Cannes 2017: Le redoutable, Hazanavicius ‘decostruisce’ il mito di Jean-Luc Godard tra amore, cinema e politica.
Jean-Luc Godard e il mito complesso, controverso, e incostante dell’artista. Dopo la pausa non troppo convincente con The Search, Michel Hazanavicius torna di peso sul tema dell’arte, quella del passato, della storia del cinema, prendendo a prestito un nome di estrema risonanza come quello del maestro della Nouvelle Vague, Jean-Luc Godard, inquadrato nel rapporto con la di lui compagna l’attrice Anne Wiazemsky, sposata nel 1967 dopo averla diretta ne La Chinoise. Louis Garrel con i capelli radi e gli occhiali inforcati, sempre al fianco della giovanissima compagna (interpretata da una brava Stacy Martin) veste dunque i panni dell’estroso regista francese, innovatore ante litteram e che con i suoi film ha letteralmente scritto un bel pezzo di Storia del Cinema. Brillante, impegnato, solitario, schivo, appassionato, il Godard di Garrel si muove sornione a significare un’epoca piena - di politica, rivoluzioni, pensieri sovversivi, e attraversata da movimenti come il Sessantotto, il maoismo, le proteste contro la guerra in Vietnam - e nel contempo si cristallizza in un personaggio simbolico per incarnare status e condizionamenti dell’artista in quanto tale. Godard con e contro se stesso, e poi fotografato tramite gli occhi della sua giovane compagna, è il gancio metaforico che Hazanavicius getta per sottolineare la difficoltà (talvolta impossibilità) di stare al passo con il proprio successo, di mantenere viva la scintilla senza arrendersi o piegarsi al giogo del compromesso (una tesi similmente affrontata anche in The Artist). Hazanavicius racconta Godard con acume e ironia, estro e sarcasmo, componendo lungo due ore di film il ritratto di un regista osannato, talentuoso, amato, eppure insicuro del proprio posto, del proprio ruolo, tormentato dalle critiche, e ossessionato dai suoi ideali. Infine, però, è l’amore per la sua Anne a tracciarne il profilo da una dimensione più ‘umana’, e dove le idiosincrasie dell’uomo infine prevalgono sul genio dell’artista.

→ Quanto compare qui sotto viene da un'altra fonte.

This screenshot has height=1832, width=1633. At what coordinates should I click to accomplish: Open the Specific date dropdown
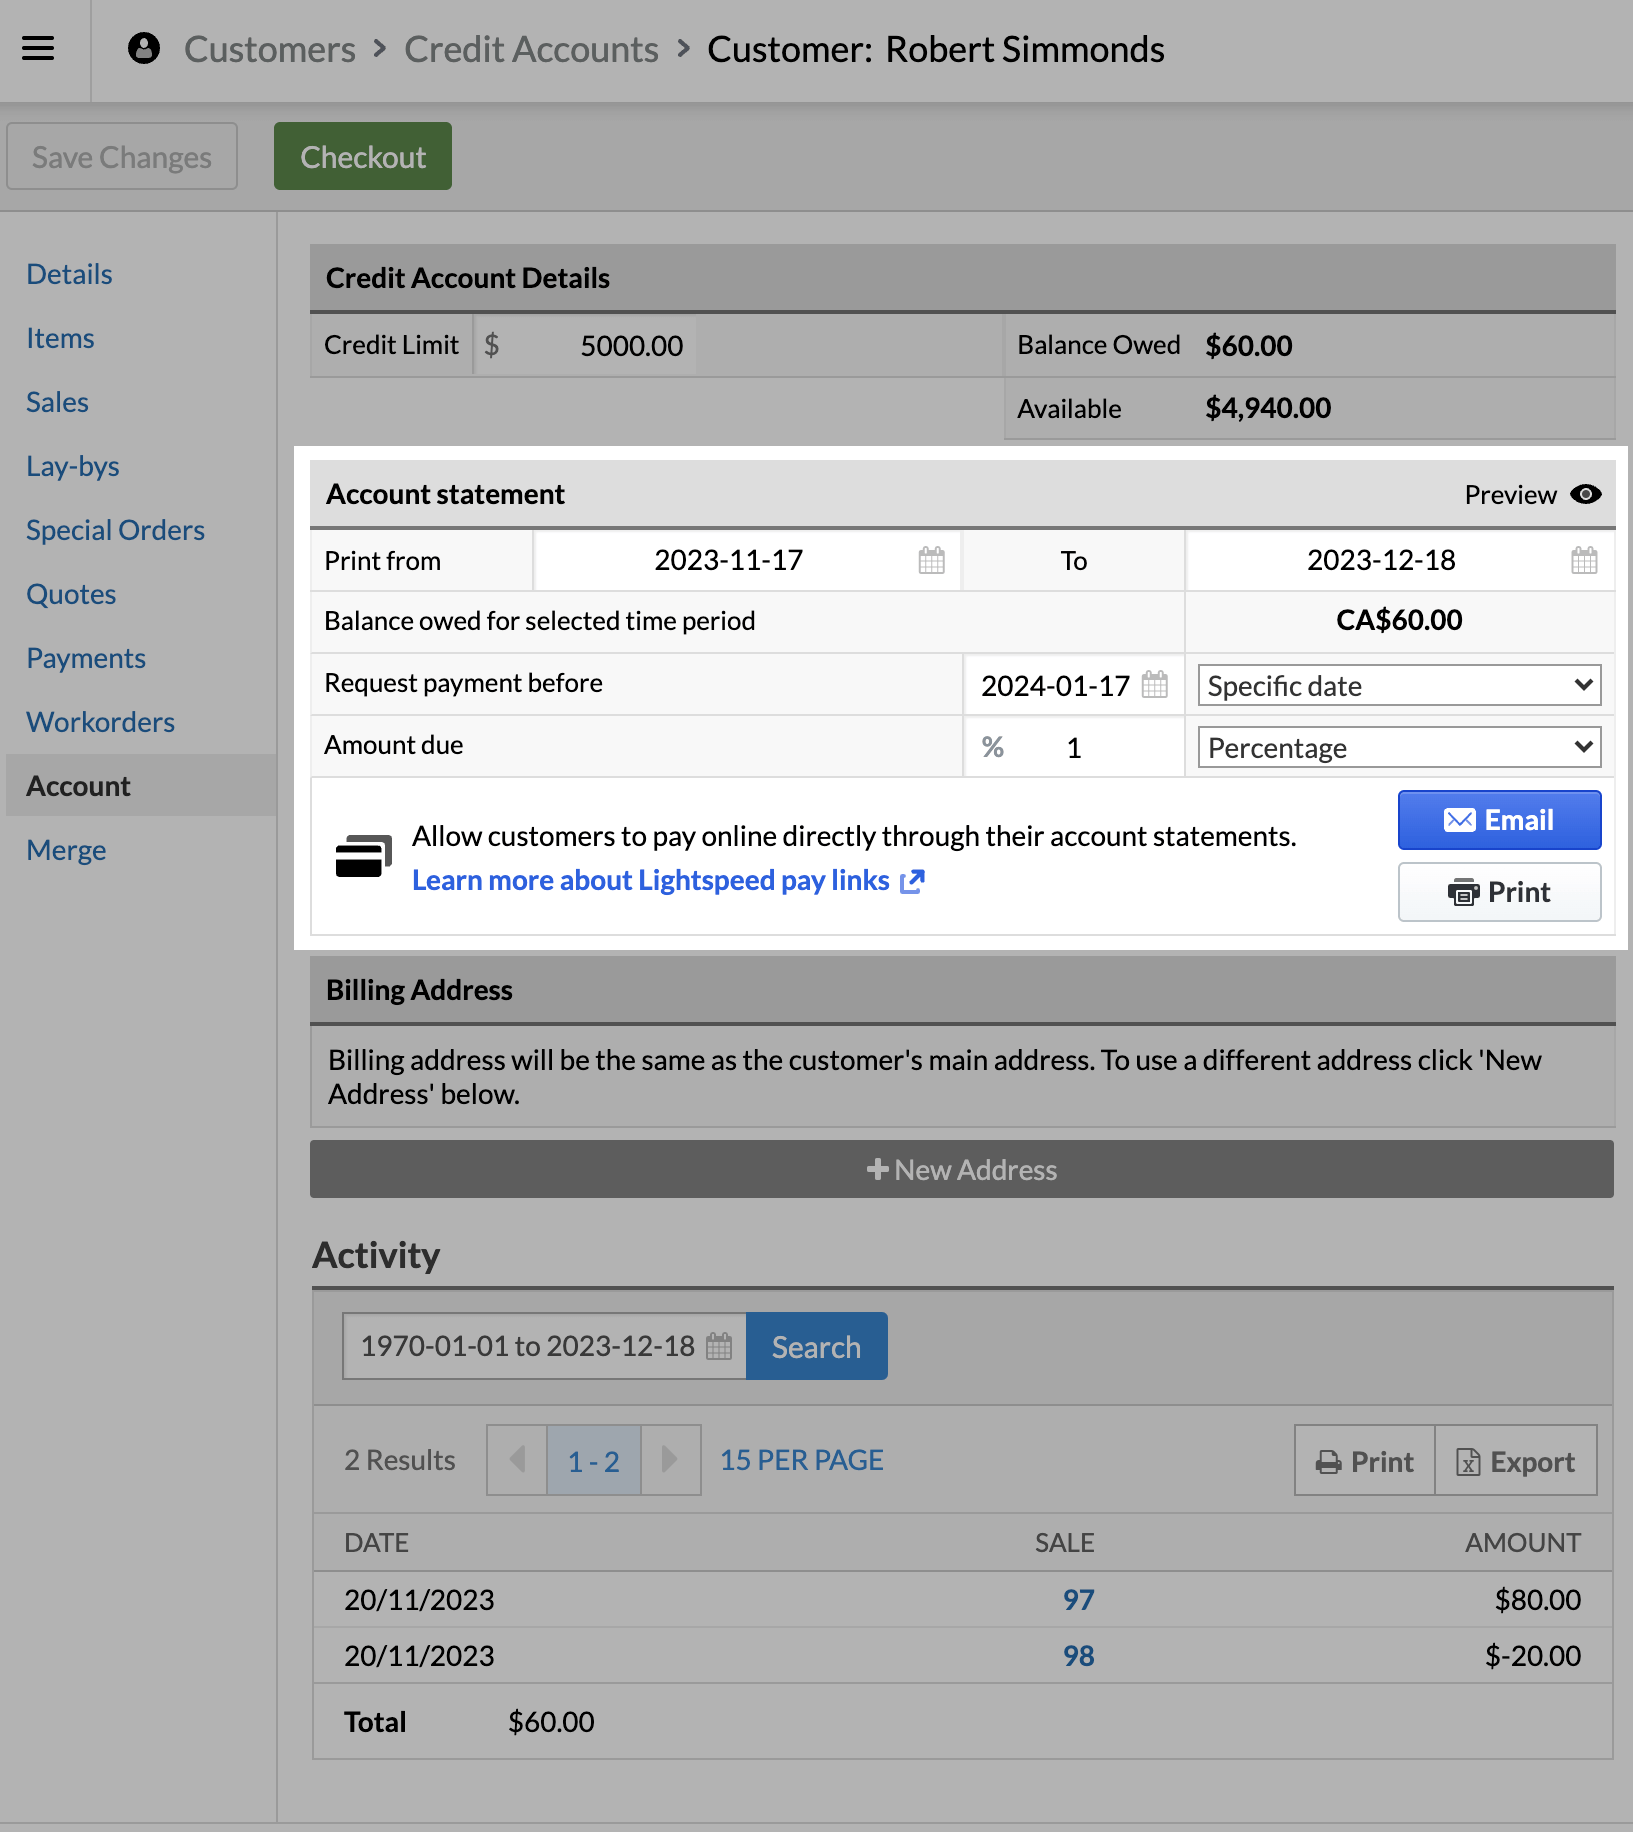click(x=1398, y=685)
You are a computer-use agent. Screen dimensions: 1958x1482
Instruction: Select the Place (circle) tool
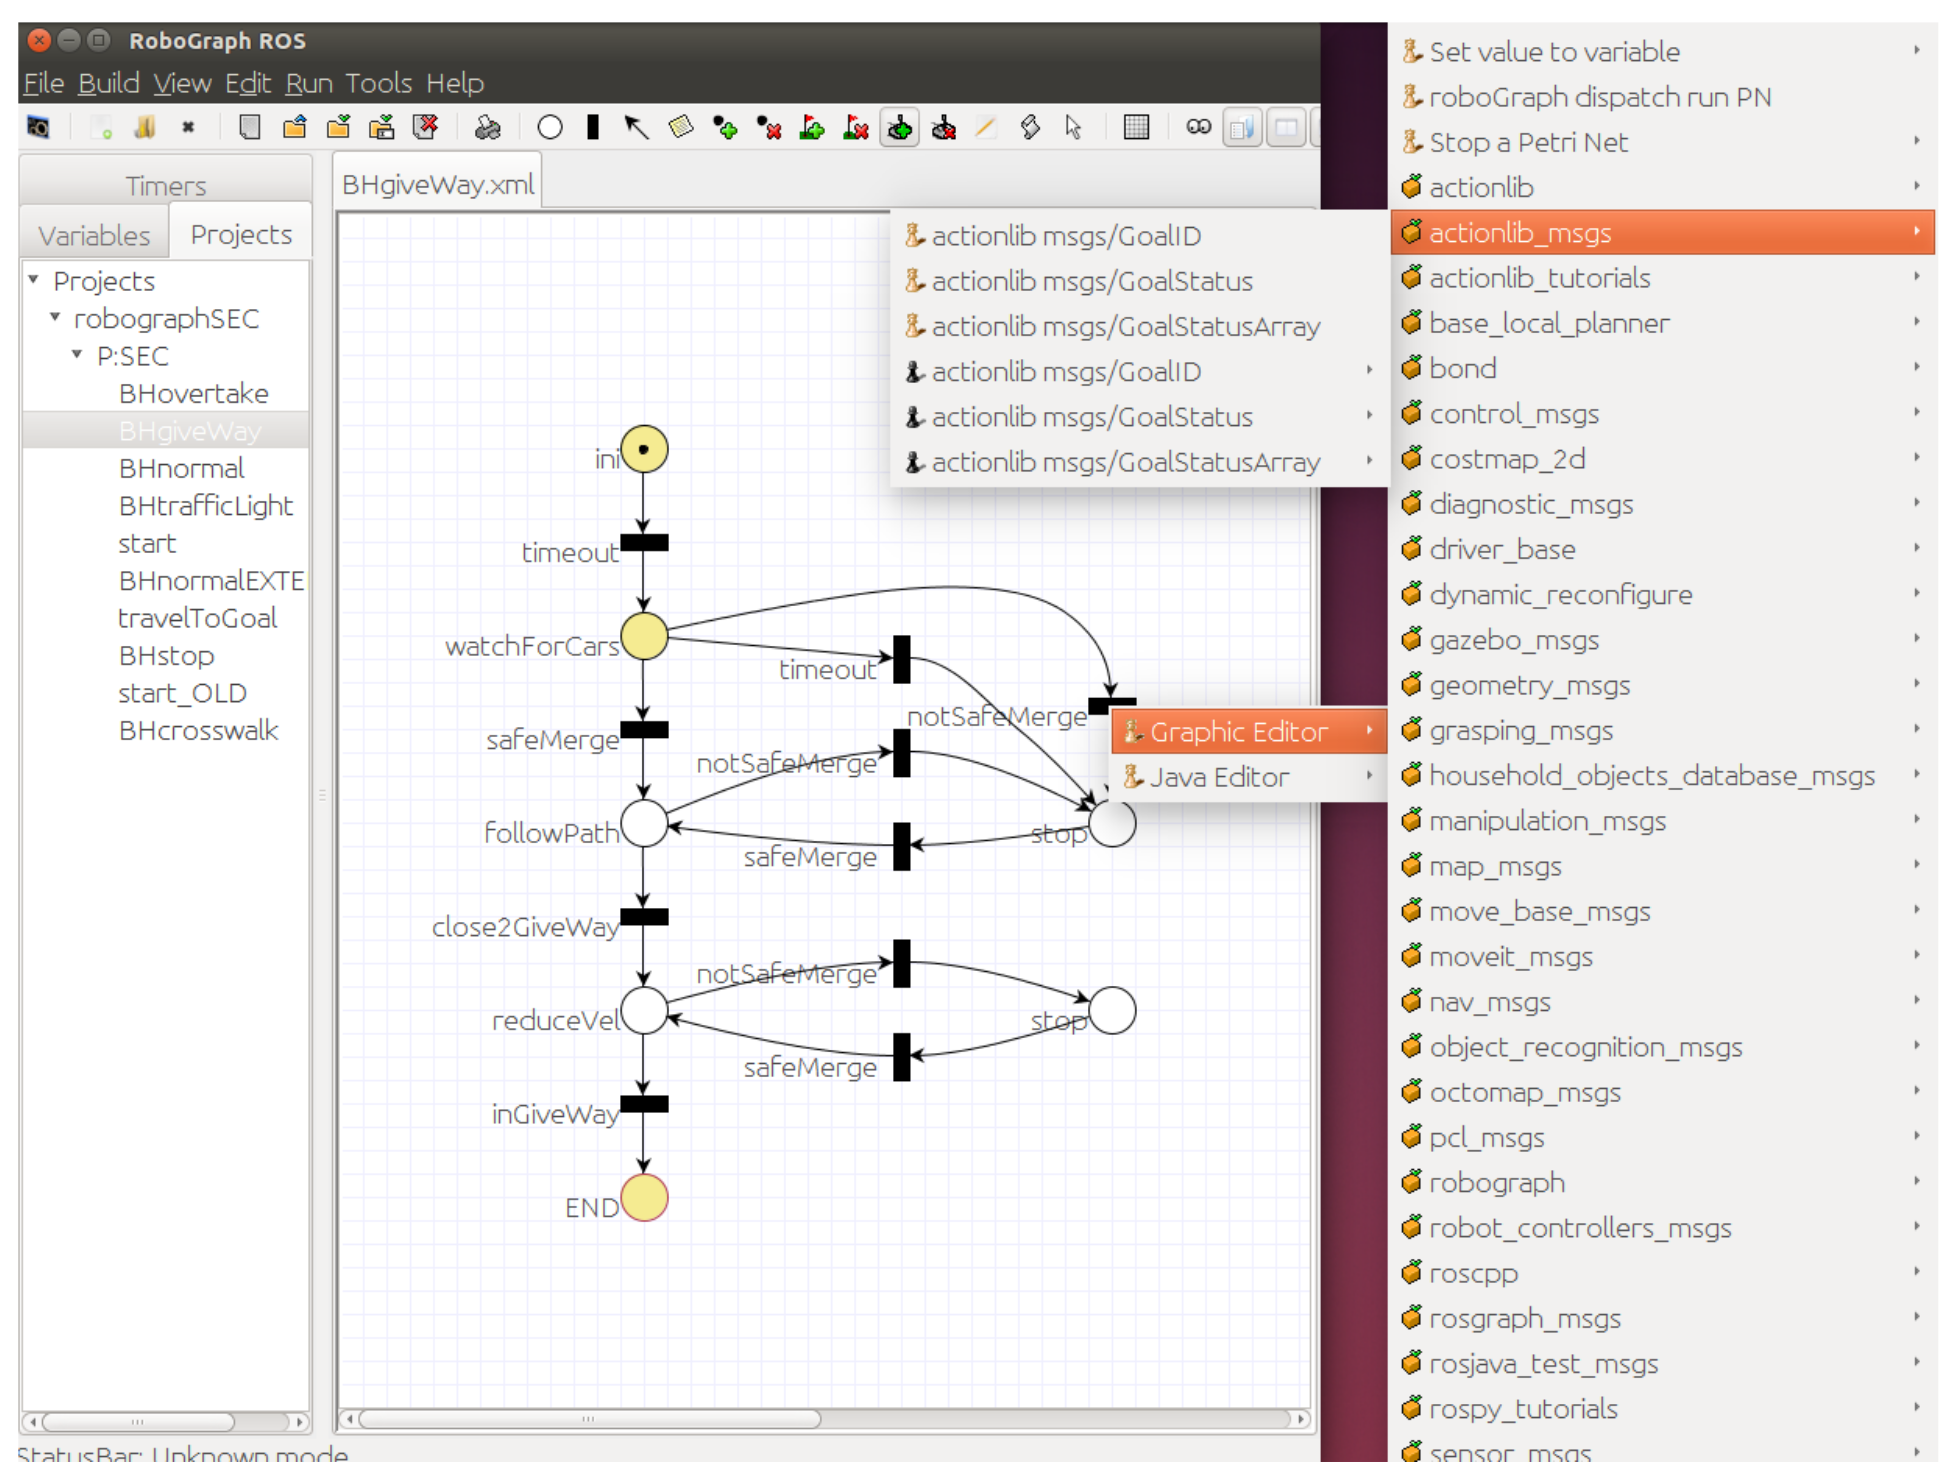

Hazanavicius regala al concorso del Festival di Cannes 2017 il film che non ti aspetti, irriverente e fuori dagli schemi, e che si nutre appieno del cinema in tutte le sue sfaccettature e dell’arte in generale per arricchirsi e rinnovarsi tanto nella forma quanto nei contenuti. Perché questa è la vita a bordo del Redoutable. Questa frase ricorrente e che serve anche il titolo al film, è estrapolata da una notizia radio in cui si parla proprio del Redoutable (che significa formidabile), ovvero il primo sommergibile atomico francese, inaugurato all’epoca dei fatti narrati. Un po’ un invito spassionato a prendere le cose come vengono, a non fermarsi alle apparenze, a perpetrare il gioco dell’ironia come strumento di intelligenza.
E se Godard dichiarava Adieu au langage solo qualche tempo fa in uno dei suoi ultimi film volto a decostruire il linguaggio cinematografico per estrapolarne una nuova forma, e nuove ‘teorie’, Adieu Godard sembra dire (affettuosamente) Hazanavicius in questo ritratto ironico e scanzonato in cui il maestro, la sua arte e il suo amore vengono decostruiti e riassemblati in maniera originale e intelligente dando vita a un film che non ti aspetti, dove il gioco sotteso di scardinare la forma in virtù dei contenuti sembra essere la prima grande lezione impartita da questo folle progetto pseudo-biografico. Qualcuno ha gridato allo scandalo ritenendo l’opera oltraggiosa, a tutti gli altri però ha strappato ben più di un applauso.